8. Der Betroffene ist auch reise- und gewahrsamsfähig. Er wurde bei seinem Aufgriff durch den Arzt Dr. S untersucht, der auch als Sachverständiger in der heutigen Anhörung mit zugegen gewesen ist und zu Protokoll ein Gutachten über den Gesundheitszustand des Betroffenen erstattet hat. Der Sachverständige attestierte dem Betroffenen, dass er über einen Gesundheitszustand verfügt, der ihm die Durchführung des Abschiebegewahrsams und die Durchführung der Flugreise unproblematisch ermöglicht. Des Weiteren hat ein Telefonat des Vorsitzenden mit der Antragstellerin ergeben, dass bei dem geplanten Abschiebeflug ein Arzt zugegen sein wird. Vor diesem Hintergrund steht auch der Gesundheitszustand des Betroffenen der geplanten Abschiebung und dem Gewahrsam nicht entgegen.
9. Die Dauer des Gewahrsams wurde bis zum 29.04.2021, 8.00 Uhr von der Behörde glaubhaft mit den für die Organisation und Durchführung der Abschiebung notwendigen Erfordernissen begründet. Dies ist schlüssig und nachvollziehbar. Nach den Darlegungen der Antragstellerin wird die Ausreise des Betroffenen mit der größtmöglichen Beschleunigung betrieben.

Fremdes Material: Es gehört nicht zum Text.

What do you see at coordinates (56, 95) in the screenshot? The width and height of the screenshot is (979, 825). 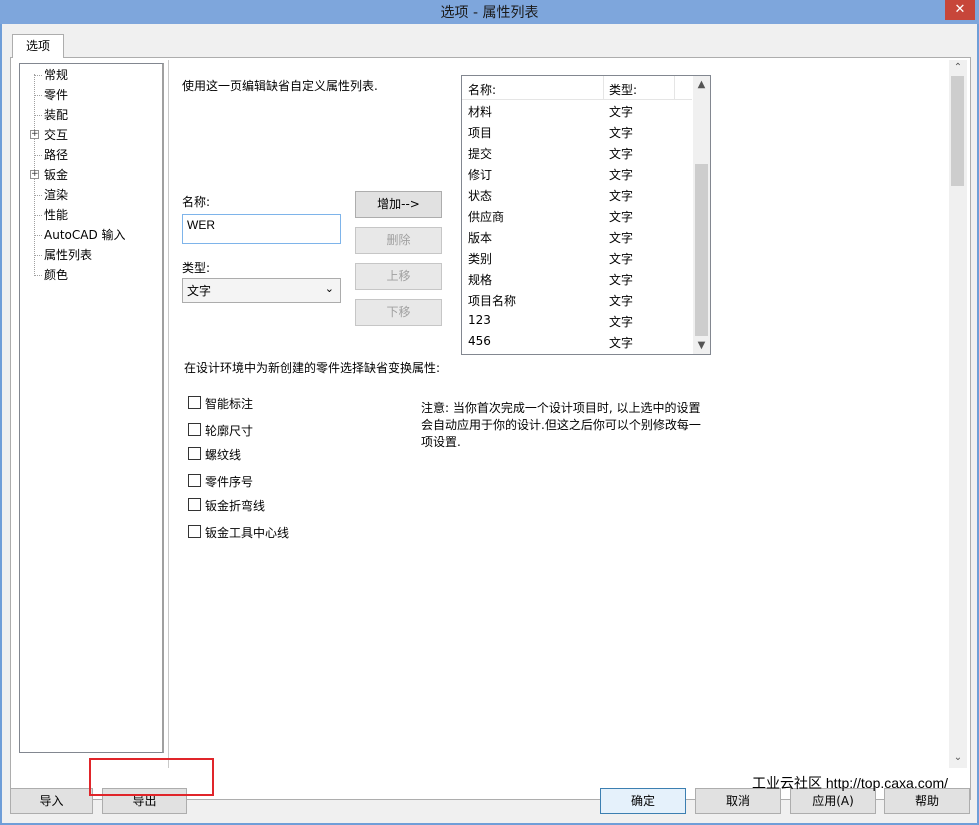 I see `tree-item-label: 零件` at bounding box center [56, 95].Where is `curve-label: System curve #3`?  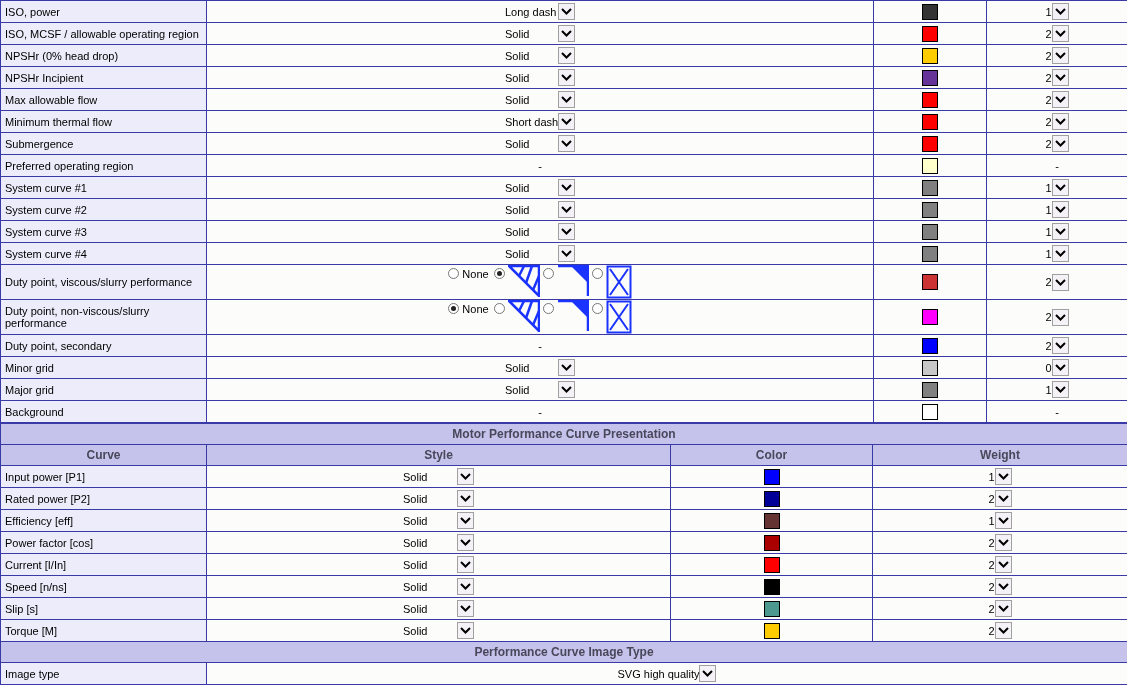
curve-label: System curve #3 is located at coordinates (104, 232).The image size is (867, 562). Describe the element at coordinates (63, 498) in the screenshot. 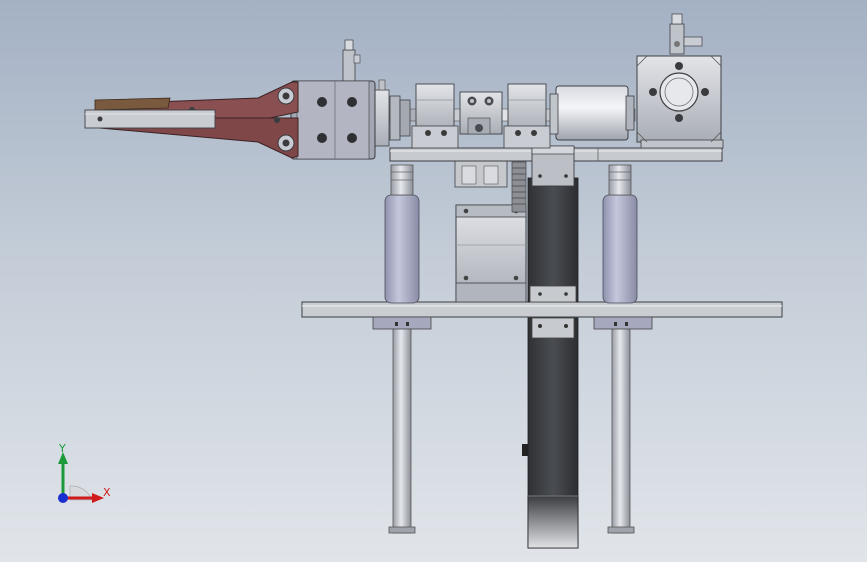

I see `z-axis-dot` at that location.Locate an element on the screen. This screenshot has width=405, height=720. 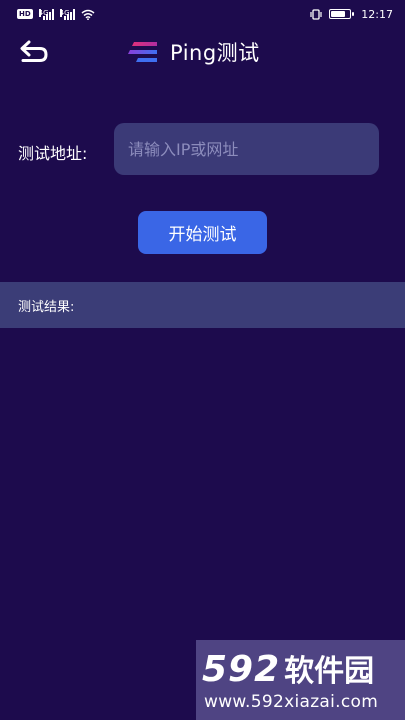
back-button is located at coordinates (34, 52).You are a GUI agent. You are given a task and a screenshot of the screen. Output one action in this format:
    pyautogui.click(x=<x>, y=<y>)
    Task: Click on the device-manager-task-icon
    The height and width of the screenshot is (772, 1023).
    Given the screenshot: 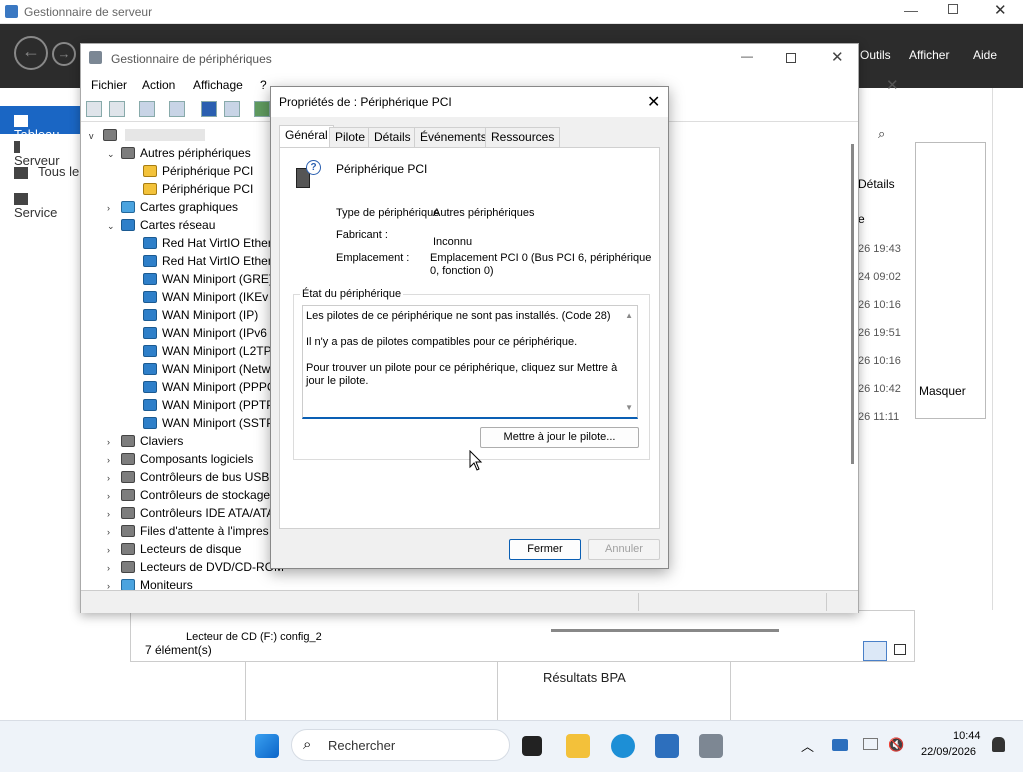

10. Die Anordnung des vorliegenden Ausreisegewahrsams steht gem. § 62b Abs. 1 Satz 1 AufenthG im Ermessen des Gerichts. Bei Erlass der vorliegenden Entscheidung hat das Gericht das staatliche Interesse an der zügigen Durchführung der Abschiebung gegen das Freiheitsgrundrecht des Betroffenen abgewogen. Hierbei wurde insbesondere gesehen, dass der Freiheitsentzug nur für wenige Tage ausgesprochen wurde und dass der Betroffene bereits seit Jahren seiner Ausreiseverpflichtung nicht nachkommt.
11. Gem. §§ 62b Abs. 3 iVm. 62 Abs. 1 AufenthG ist die Anordnung des Ausreisegewahrsams zum Zwecke der gebotenen Ausreise geeignet, erforderlich sowie angemessen und damit im Ergebnis verhältnismäßig. Die Ausreise ist auch tatsächlich durchführbar. Schließlich ist kein milderes Mittel ersichtlich, um die Ausreisepflicht des Betroffenen durchzusetzen.
12. Der Ausreisegewahrsam wird nach Angaben der zuständigen Behörde gem. § 62b Abs. 2 AufenthG in der Abschiebehaftanstalt Darmstadt-Eberstadt erfolgen und damit in einer Unterkunft, von der die Ausreise des Betroffenen ohne Zurücklegen einer größeren Entfernung zum Abreiseflughafen Frankfurt a.M. möglich ist, vollzogen.
III.
Das Verfahren beruht auf den §§ 417, 416, 420, 38, 41 FamFG, welche gemäß § 106 Abs. 2 AufenthG auf den vorliegenden Abschiebehaftfall anwendbar sind.
IV.
Die sofortige Wirksamkeit der Anordnung ist erforderlich, da aufgrund des bisherigen Verhaltens des Betroffenen anzunehmen ist, dass dieser sich der Abschiebung entziehen wird. Rechtsgrundlage für die Anordnung der sofortigen Wirksamkeit der Entscheidung ist § 422 Abs. 2 FamFG.
V.
Die Kostenentscheidung beruht auf §§ 80 Abs. 1, 81 Abs. 1 FamFG i.V.m. §§ 1 Abs. 1, 3 Abs. 2, 23 Nr. 15 GNotKG i.Vm. Nr. 15212 Nr. 4 VV GNotKG. Da gegen den Betroffenen der Ausreisegewahrsam angeordnet wurde, waren ihm nach billigem Ermessen die Kosten des Verfahrens aufzuerlegen. Weiter entspricht es mit Blick auf die wirtschaftlichen Verhältnisse des Betroffenen billigem Ermessen, nach § 81 Abs. 1 S. 2 FamFG von der Erhebung der Dolmetscherkosten abzusehen.